— Start of TEXT BLOCK —

# PRR s1 6-4-4-6



## Tjfusmc (Sep 2, 2014)

About 15 years ago, I purchased a prr s1 6-4-4-6 g scale model train from a gentlemen in Knoxville, tn. It was for my grandfather. He passed a few years later and I purchased it again from his estate. Well, I think it's time to move on as I do not have model trains and it's been packed up since 2001. 
My question is this: where in the world would I start to try to sell this? 
It was hand made and looks awesome. Any info would be greatly appreciated.
Thank you, Trevor j.


----------



## Garratt (Sep 15, 2012)

Wow!
What scale is the model? 



















Andrew


----------



## Charles (Jan 2, 2008)

Trevor
You could start here in the classified ads for free to sell the locomotives. Good photos and a detailed description would help


----------



## Dr Rivet (Jan 5, 2008)

Reposted from the OTHER THREAD you started

We need to see a picture or two. Any paperwork you have to establish the provenance will be helpful.

— End of TEXT BLOCK —
— Start of GIVEN DATA —

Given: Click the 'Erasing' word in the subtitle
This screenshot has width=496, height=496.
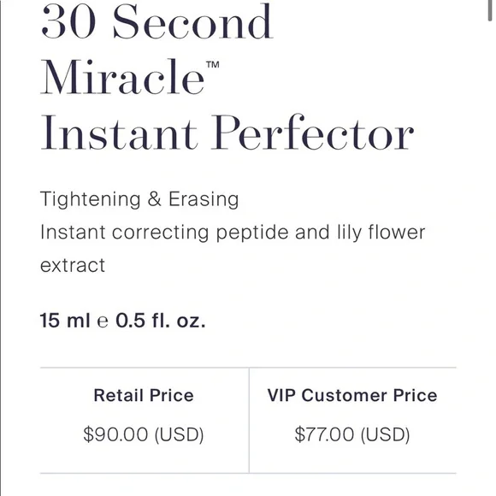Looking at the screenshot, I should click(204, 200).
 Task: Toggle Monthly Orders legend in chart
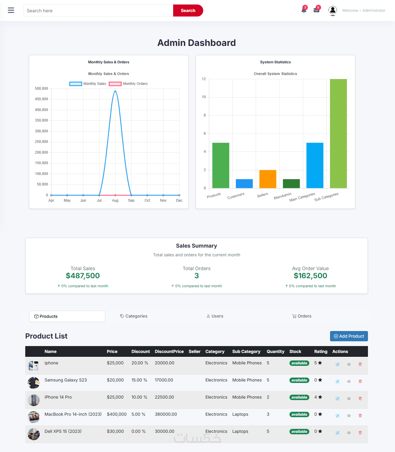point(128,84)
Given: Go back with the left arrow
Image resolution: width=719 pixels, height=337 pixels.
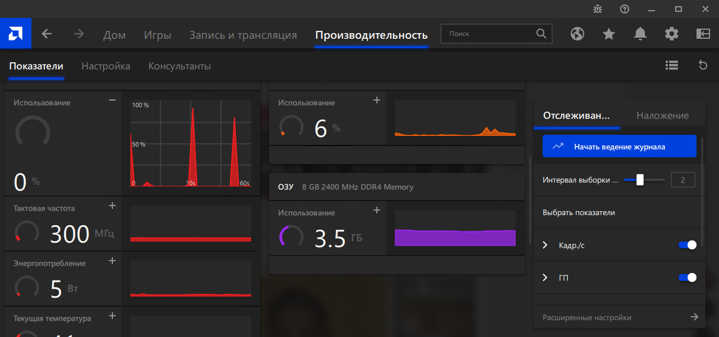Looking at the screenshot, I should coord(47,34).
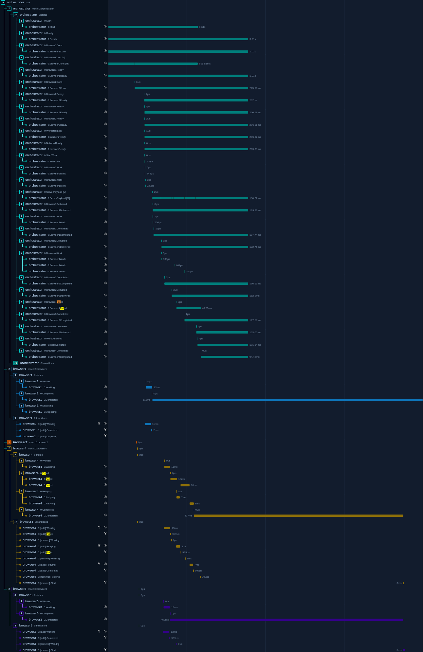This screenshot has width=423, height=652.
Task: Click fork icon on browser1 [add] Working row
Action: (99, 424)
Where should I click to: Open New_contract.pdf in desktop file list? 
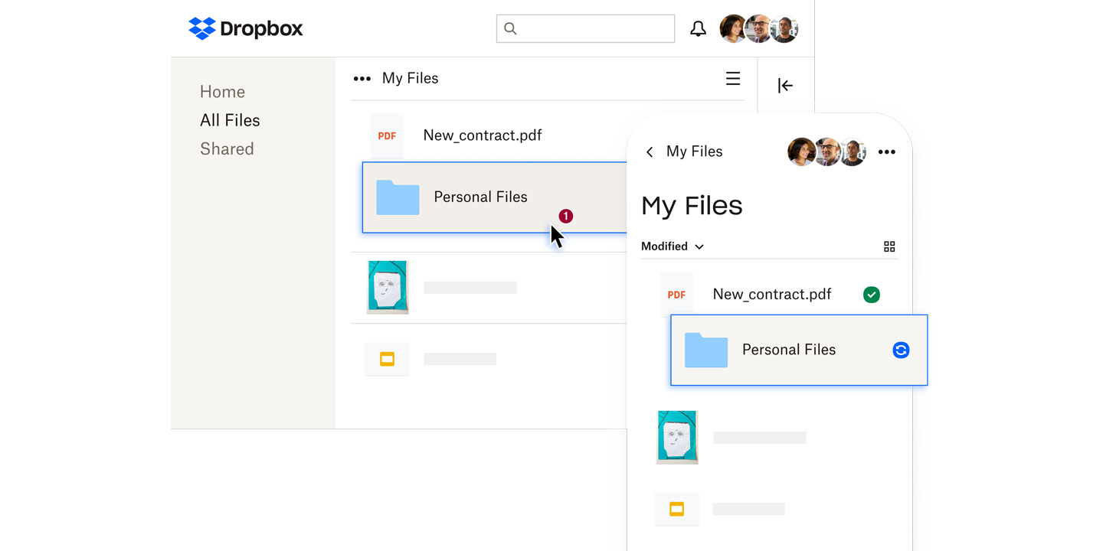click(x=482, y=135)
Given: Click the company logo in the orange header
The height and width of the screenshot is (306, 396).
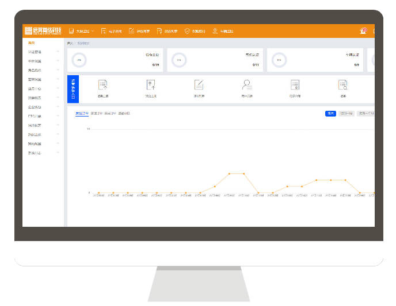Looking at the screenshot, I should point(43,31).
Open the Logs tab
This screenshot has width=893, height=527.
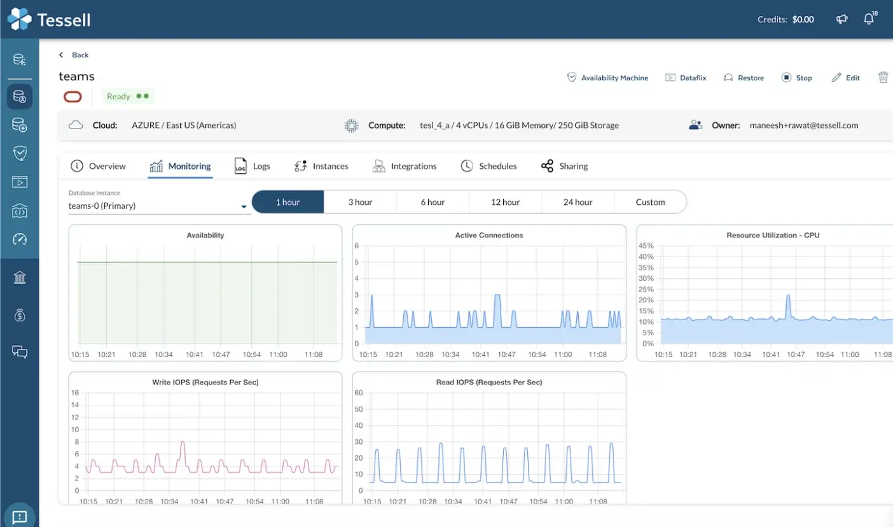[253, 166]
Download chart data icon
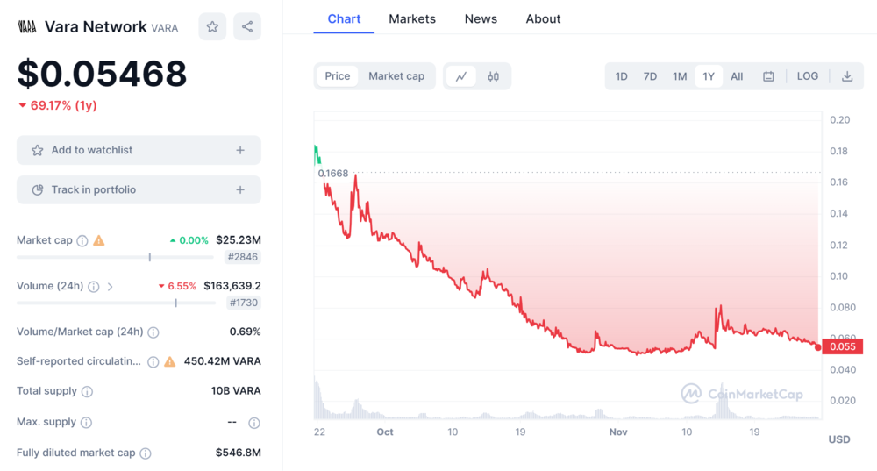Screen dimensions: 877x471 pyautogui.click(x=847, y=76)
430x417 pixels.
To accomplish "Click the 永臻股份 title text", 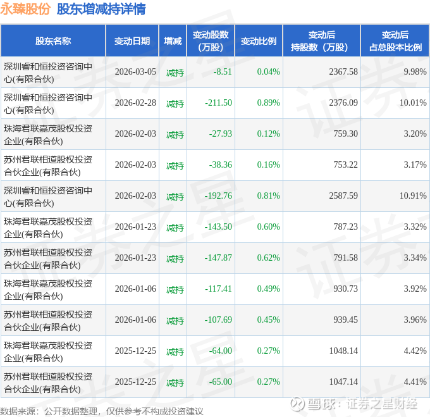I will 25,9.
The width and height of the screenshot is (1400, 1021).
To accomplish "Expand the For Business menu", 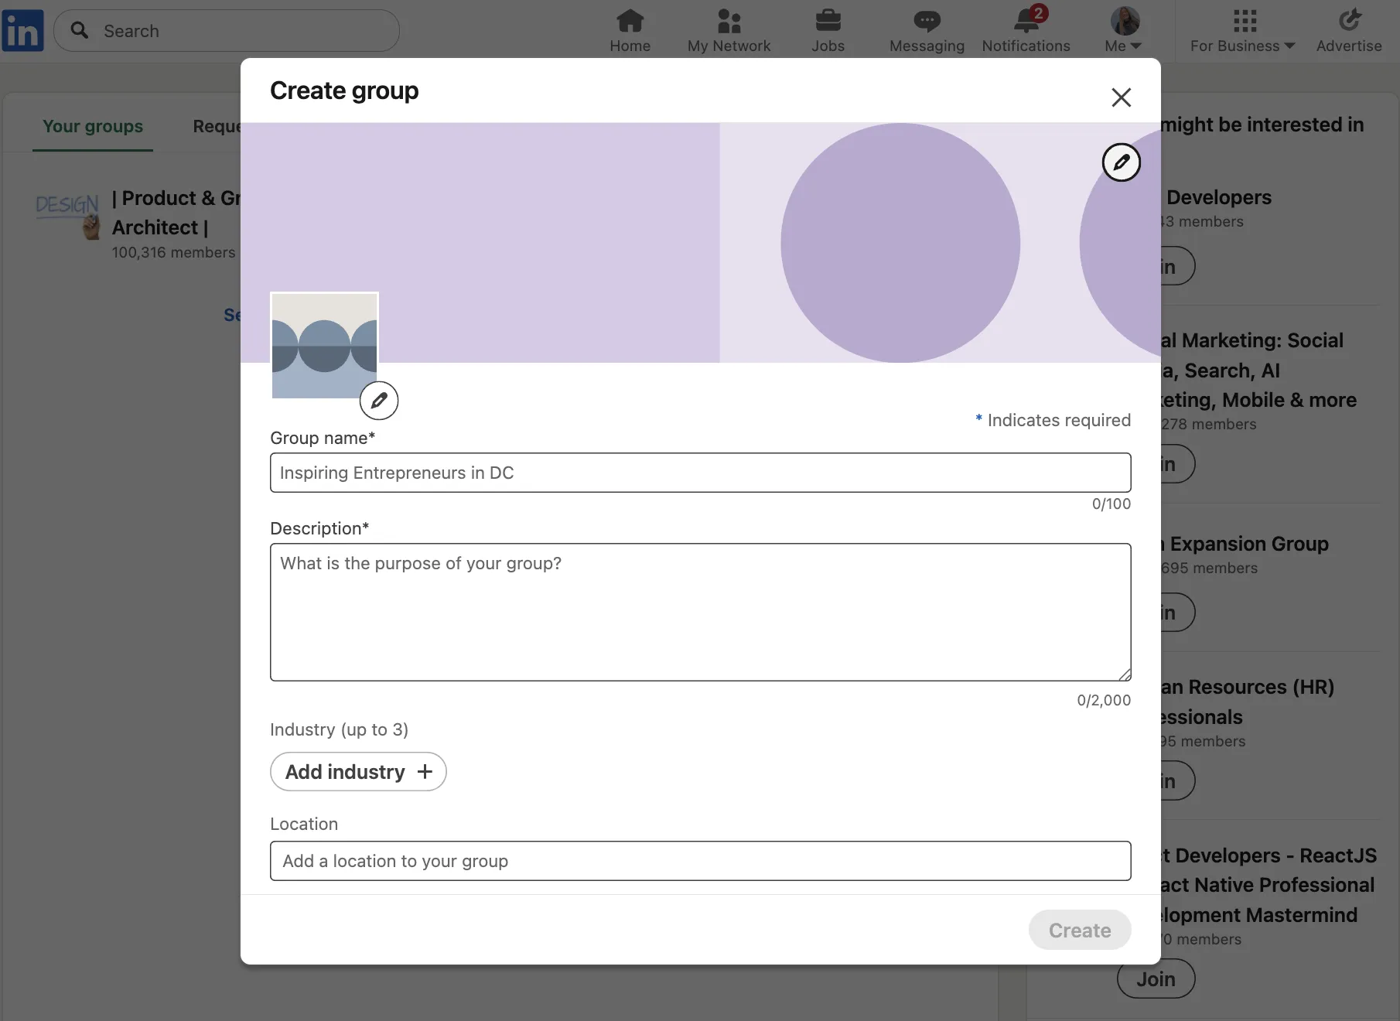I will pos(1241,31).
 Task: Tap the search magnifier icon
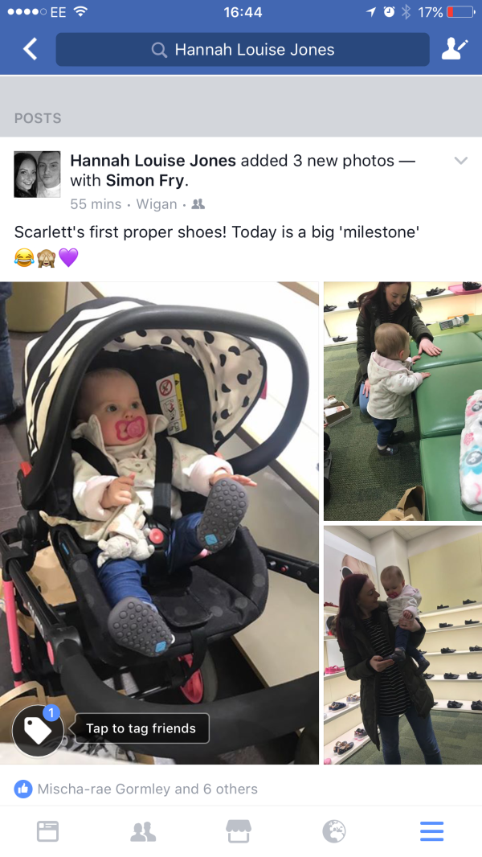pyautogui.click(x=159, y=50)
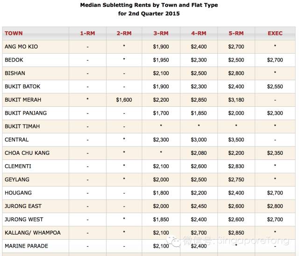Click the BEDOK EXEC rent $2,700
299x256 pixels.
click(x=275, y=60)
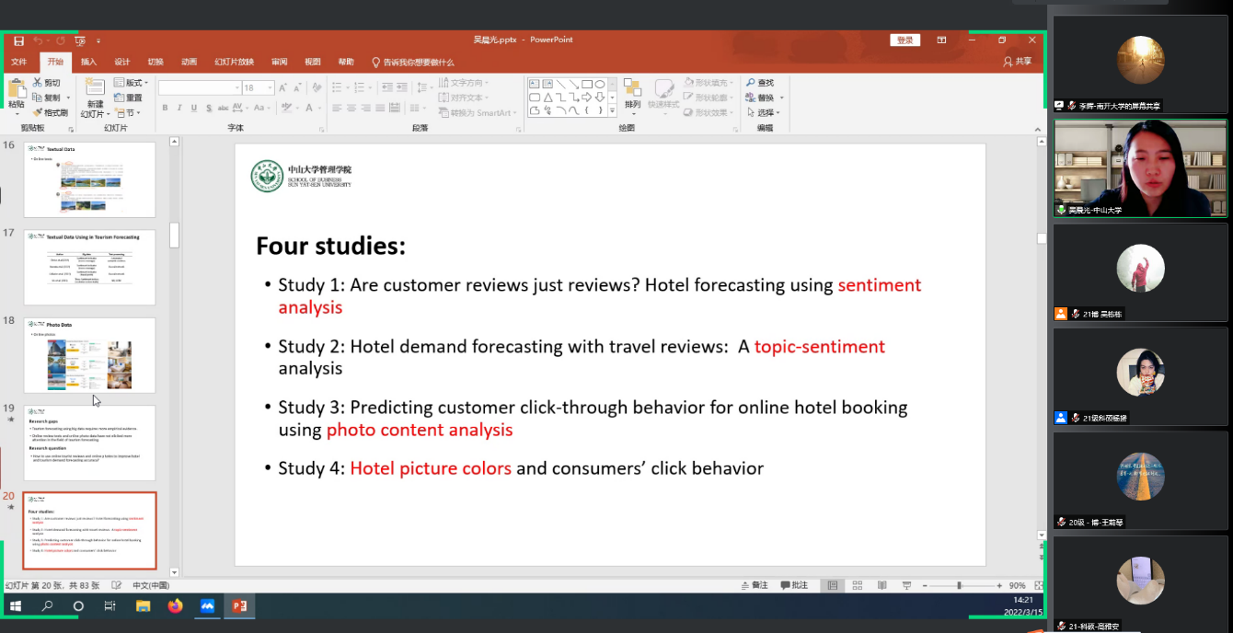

— End of GIVEN DATA —

Quote the whole forum thread about the PRR S1 model word for word. These rows were taken from a different source than the forum thread.

** PROBLEM SOLUTION **
# PRR s1 6-4-4-6



## Tjfusmc (Sep 2, 2014)

About 15 years ago, I purchased a prr s1 6-4-4-6 g scale model train from a gentlemen in Knoxville, tn. It was for my grandfather. He passed a few years later and I purchased it again from his estate. Well, I think it's time to move on as I do not have model trains and it's been packed up since 2001. 
My question is this: where in the world would I start to try to sell this? 
It was hand made and looks awesome. Any info would be greatly appreciated.
Thank you, Trevor j.


----------



## Garratt (Sep 15, 2012)

Wow!
What scale is the model? 



















Andrew


----------



## Charles (Jan 2, 2008)

Trevor
You could start here in the classified ads for free to sell the locomotives. Good photos and a detailed description would help


----------



## Dr Rivet (Jan 5, 2008)

Reposted from the OTHER THREAD you started

We need to see a picture or two. Any paperwork you have to establish the provenance will be helpful.